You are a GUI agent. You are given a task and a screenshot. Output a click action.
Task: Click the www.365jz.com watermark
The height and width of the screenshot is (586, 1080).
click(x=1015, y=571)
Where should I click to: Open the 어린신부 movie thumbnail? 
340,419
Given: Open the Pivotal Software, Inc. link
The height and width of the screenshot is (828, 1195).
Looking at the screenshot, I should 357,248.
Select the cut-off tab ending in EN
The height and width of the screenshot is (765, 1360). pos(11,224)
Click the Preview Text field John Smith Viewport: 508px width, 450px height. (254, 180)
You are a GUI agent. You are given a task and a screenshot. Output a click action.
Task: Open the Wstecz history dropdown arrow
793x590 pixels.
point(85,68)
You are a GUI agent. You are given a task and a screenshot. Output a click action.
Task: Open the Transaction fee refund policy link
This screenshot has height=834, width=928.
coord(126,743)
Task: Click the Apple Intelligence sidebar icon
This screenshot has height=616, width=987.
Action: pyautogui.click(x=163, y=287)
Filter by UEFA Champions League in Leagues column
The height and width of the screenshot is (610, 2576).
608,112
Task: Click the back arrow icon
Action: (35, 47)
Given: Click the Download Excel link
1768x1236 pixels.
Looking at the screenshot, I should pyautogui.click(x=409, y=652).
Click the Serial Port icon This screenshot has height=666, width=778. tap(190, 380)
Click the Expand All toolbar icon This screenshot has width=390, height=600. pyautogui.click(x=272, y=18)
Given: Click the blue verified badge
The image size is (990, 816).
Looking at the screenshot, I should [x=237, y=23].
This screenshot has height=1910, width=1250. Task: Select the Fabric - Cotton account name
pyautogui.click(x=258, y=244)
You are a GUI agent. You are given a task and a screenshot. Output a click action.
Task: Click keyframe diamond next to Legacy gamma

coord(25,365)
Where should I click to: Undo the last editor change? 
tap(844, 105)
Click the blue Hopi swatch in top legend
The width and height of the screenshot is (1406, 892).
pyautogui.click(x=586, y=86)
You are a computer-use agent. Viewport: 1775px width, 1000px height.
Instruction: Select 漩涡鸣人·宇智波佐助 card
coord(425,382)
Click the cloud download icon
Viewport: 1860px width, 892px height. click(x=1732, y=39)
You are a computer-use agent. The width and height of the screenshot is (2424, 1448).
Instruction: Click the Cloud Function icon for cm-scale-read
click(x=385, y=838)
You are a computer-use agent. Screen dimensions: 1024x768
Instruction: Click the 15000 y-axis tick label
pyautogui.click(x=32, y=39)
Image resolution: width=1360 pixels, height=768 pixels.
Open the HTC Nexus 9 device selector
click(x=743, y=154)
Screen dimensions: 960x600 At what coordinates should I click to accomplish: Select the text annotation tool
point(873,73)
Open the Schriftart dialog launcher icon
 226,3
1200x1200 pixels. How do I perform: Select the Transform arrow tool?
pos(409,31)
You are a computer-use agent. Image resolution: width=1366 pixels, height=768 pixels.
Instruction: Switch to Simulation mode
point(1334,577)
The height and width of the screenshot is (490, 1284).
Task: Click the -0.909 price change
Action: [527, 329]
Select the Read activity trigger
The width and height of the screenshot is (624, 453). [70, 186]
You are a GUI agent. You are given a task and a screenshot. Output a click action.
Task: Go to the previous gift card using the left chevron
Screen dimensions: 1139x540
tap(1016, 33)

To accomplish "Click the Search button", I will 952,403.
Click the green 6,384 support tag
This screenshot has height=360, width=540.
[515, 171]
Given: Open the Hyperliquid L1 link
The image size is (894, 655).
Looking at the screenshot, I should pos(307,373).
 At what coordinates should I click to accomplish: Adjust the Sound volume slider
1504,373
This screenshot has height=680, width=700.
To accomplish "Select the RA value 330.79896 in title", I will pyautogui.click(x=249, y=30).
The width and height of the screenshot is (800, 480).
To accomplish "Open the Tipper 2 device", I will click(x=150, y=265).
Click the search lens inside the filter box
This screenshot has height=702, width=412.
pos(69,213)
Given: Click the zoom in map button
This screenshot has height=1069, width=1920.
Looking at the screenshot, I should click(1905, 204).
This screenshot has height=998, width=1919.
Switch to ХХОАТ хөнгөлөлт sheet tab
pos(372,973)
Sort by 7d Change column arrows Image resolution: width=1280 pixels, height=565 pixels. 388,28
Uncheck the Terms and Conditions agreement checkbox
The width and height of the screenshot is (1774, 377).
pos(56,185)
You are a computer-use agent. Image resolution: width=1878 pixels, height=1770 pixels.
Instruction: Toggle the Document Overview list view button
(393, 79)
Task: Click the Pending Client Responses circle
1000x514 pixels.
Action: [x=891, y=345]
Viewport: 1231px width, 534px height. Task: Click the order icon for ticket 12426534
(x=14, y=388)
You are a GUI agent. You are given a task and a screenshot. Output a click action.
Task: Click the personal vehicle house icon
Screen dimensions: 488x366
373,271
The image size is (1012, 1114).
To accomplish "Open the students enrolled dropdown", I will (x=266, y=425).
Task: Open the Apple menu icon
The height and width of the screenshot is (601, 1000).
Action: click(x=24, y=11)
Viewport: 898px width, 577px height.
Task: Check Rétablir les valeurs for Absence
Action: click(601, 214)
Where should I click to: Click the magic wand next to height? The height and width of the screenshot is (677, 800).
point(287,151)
* * * * *
Exercise aim:
Your answer must be a single number: the count of lines above that hold the word "dropdown".

The answer:
2